━━━━━ TASK DATA

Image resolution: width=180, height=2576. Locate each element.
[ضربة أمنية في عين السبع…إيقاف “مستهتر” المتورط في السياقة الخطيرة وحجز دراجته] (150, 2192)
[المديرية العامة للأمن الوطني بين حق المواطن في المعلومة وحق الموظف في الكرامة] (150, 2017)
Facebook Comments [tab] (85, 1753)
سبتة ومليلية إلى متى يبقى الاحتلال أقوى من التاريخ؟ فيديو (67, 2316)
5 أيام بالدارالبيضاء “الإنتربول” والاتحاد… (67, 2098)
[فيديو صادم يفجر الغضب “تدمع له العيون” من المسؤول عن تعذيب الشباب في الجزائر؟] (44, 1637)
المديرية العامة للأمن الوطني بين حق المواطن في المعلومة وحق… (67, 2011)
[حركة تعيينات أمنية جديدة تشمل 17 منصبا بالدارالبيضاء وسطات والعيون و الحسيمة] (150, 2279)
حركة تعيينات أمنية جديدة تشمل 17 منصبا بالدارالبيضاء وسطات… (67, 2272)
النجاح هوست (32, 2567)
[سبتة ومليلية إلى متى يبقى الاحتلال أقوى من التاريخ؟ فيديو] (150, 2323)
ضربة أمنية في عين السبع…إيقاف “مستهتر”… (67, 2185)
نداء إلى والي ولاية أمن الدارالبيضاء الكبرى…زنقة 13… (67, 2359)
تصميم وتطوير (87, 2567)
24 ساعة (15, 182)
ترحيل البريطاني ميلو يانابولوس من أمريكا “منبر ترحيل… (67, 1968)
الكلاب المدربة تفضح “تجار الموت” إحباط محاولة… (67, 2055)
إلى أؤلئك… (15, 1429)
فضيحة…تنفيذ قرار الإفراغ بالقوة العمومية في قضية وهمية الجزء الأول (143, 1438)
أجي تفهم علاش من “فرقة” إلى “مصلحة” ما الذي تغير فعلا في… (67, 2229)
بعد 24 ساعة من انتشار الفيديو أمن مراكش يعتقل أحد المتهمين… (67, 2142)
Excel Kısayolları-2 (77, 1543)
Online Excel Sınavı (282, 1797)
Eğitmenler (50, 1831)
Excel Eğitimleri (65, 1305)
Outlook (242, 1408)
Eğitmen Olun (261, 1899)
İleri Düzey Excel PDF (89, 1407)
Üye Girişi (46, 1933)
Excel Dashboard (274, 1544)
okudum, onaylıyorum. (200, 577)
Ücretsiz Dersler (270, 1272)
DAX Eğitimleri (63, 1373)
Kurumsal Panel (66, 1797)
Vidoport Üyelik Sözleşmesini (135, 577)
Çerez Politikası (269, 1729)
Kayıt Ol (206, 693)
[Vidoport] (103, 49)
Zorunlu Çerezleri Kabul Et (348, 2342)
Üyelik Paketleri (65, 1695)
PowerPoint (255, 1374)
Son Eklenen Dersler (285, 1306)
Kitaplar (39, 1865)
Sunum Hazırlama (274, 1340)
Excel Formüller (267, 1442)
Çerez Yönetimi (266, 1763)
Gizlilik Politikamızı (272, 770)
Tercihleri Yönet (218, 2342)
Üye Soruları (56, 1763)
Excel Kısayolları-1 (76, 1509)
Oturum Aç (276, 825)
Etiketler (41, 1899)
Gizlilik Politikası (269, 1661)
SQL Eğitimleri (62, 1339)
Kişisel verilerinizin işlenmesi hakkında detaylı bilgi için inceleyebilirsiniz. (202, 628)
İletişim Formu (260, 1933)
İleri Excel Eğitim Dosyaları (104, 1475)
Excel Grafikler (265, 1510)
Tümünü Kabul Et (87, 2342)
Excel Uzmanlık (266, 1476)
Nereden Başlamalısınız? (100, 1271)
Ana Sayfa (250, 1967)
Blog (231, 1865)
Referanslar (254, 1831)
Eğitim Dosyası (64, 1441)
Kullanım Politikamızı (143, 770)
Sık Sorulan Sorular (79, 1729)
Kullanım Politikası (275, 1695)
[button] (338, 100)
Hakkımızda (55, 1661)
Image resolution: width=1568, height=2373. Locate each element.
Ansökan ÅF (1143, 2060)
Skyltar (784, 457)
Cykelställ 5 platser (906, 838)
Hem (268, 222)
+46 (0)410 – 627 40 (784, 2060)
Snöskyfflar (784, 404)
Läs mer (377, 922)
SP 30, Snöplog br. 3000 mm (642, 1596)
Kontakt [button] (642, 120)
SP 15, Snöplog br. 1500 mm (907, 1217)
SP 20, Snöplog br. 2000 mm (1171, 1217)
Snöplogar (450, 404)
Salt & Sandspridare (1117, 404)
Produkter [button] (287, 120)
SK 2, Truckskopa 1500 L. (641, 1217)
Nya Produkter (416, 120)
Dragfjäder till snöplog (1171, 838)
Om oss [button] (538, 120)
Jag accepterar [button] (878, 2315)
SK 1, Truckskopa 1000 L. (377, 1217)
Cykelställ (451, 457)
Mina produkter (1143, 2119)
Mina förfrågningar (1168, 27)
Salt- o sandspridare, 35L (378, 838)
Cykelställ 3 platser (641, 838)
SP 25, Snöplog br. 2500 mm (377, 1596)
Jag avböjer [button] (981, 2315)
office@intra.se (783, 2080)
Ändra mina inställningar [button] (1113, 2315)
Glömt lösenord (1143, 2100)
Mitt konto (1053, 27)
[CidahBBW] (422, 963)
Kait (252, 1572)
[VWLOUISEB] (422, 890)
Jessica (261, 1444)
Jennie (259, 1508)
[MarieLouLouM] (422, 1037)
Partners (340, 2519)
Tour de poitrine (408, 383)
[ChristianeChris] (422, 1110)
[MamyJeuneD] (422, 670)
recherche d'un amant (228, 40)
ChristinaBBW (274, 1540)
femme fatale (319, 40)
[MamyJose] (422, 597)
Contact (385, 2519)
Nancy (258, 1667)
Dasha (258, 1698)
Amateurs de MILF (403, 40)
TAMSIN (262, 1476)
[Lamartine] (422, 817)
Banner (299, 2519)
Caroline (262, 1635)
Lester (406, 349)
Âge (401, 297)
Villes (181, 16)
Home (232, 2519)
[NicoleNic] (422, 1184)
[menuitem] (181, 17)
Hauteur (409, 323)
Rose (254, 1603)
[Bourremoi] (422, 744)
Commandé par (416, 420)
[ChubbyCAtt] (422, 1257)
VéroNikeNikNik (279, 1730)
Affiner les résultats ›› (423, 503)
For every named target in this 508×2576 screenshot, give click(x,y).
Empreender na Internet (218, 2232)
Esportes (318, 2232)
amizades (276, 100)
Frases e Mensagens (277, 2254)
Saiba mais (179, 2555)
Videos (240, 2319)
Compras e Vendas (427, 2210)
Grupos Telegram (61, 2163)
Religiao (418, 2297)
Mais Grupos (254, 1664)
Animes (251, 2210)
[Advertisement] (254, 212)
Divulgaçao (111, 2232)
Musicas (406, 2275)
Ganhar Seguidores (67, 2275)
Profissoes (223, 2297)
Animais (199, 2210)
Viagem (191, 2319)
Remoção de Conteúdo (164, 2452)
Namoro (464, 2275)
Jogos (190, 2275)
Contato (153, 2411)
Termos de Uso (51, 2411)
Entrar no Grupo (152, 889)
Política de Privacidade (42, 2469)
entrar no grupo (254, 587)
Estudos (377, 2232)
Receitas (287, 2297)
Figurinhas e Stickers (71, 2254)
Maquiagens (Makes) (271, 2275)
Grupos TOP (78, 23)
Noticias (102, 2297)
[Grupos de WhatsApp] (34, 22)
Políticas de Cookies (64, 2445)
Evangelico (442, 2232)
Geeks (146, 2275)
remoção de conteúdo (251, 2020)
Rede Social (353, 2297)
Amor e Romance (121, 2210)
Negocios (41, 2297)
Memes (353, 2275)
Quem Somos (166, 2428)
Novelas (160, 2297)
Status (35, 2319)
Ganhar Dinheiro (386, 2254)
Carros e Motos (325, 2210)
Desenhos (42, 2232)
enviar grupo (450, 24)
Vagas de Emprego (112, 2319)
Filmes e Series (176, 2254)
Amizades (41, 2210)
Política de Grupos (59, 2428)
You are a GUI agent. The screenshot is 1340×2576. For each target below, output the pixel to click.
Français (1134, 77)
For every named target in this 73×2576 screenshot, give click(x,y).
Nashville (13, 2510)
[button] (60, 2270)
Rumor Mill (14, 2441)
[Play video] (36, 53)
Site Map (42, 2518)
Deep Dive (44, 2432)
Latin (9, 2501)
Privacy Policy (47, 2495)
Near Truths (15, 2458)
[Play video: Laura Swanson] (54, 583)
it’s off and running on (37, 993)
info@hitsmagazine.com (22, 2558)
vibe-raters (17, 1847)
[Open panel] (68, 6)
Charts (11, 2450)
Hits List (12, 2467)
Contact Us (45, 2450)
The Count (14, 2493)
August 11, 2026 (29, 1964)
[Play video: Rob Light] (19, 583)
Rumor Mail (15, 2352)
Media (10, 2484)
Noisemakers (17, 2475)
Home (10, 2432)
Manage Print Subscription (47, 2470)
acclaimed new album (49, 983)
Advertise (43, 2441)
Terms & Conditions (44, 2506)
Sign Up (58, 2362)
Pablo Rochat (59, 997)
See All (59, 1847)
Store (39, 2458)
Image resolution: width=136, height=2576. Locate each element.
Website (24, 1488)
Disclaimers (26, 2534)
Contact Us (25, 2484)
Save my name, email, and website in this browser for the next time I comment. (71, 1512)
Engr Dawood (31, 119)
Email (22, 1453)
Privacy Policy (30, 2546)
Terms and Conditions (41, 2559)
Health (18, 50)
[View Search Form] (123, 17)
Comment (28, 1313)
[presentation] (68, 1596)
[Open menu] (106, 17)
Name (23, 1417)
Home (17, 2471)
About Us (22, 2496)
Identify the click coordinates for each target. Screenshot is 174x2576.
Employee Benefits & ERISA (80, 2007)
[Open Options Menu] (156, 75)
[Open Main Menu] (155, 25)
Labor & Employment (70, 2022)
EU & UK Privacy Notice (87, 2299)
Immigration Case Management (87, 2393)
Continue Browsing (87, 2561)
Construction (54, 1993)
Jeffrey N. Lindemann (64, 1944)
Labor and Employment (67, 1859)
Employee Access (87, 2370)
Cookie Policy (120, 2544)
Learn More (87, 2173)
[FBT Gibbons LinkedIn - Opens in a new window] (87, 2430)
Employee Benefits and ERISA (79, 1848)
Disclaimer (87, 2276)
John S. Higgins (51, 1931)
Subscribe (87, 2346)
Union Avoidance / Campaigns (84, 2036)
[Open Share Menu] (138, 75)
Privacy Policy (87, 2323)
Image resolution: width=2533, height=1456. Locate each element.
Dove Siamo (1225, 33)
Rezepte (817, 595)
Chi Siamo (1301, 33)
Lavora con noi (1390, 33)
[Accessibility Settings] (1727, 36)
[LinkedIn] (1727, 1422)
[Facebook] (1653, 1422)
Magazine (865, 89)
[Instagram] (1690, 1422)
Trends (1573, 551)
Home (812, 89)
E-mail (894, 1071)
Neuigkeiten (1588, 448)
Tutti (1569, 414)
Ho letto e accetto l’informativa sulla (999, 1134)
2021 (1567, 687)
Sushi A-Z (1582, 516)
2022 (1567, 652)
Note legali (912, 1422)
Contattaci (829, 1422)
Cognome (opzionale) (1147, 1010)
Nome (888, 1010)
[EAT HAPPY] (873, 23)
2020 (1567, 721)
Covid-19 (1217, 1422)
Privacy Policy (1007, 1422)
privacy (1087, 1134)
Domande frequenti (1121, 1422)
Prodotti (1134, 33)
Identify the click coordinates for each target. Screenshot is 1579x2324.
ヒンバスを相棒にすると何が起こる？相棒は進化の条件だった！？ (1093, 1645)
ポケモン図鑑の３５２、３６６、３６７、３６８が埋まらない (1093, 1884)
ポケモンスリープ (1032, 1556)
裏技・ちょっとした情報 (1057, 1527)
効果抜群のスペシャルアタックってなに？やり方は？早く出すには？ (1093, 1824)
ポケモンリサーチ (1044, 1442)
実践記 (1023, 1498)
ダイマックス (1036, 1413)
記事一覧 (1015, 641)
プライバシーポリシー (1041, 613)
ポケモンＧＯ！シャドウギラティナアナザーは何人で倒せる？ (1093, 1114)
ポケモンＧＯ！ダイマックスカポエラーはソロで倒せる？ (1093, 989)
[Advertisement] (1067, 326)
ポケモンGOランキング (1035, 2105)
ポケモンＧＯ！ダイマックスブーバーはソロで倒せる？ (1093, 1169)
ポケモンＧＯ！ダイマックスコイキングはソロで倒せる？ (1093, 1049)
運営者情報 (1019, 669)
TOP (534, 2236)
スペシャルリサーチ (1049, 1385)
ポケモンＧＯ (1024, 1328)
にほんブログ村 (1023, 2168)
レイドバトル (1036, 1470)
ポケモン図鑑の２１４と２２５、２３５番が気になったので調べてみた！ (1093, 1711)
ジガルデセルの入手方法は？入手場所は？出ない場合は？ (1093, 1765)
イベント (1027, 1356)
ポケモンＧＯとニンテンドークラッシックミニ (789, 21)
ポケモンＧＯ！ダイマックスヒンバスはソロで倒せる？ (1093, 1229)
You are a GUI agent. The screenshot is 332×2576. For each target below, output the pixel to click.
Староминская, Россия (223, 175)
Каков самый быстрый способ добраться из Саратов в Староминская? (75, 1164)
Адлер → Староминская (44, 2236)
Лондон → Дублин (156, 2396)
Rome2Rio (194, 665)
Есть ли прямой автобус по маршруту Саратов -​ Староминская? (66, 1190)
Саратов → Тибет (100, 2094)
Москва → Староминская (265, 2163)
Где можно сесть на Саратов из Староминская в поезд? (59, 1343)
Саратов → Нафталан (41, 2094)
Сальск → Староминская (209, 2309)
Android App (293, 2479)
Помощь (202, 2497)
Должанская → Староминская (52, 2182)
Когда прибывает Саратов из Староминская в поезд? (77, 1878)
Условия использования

━━━━━━━━━━

WHAT IS BEING ASKED: Return, unchanged, the run of lines above that opens with the line containing "[Play video: Laura Swanson] (54, 583)" and closes with the line containing "Privacy Policy (30, 2546)". Include both.

ANSWER AREA:
[Play video: Laura Swanson] (54, 583)
it’s off and running on (37, 993)
info@hitsmagazine.com (22, 2558)
vibe-raters (17, 1847)
[Open panel] (68, 6)
Charts (11, 2450)
Hits List (12, 2467)
Contact Us (45, 2450)
The Count (14, 2493)
August 11, 2026 (29, 1964)
[Play video: Rob Light] (19, 583)
Rumor Mail (15, 2352)
Media (10, 2484)
Noisemakers (17, 2475)
Home (10, 2432)
Manage Print Subscription (47, 2470)
acclaimed new album (49, 983)
Advertise (43, 2441)
Terms & Conditions (44, 2506)
Sign Up (58, 2362)
Pablo Rochat (59, 997)
See All (59, 1847)
Store (39, 2458)
Image resolution: width=136, height=2576. Locate each element.
Website (24, 1488)
Disclaimers (26, 2534)
Contact Us (25, 2484)
Save my name, email, and website in this browser for the next time I comment. (71, 1512)
Engr Dawood (31, 119)
Email (22, 1453)
Privacy Policy (30, 2546)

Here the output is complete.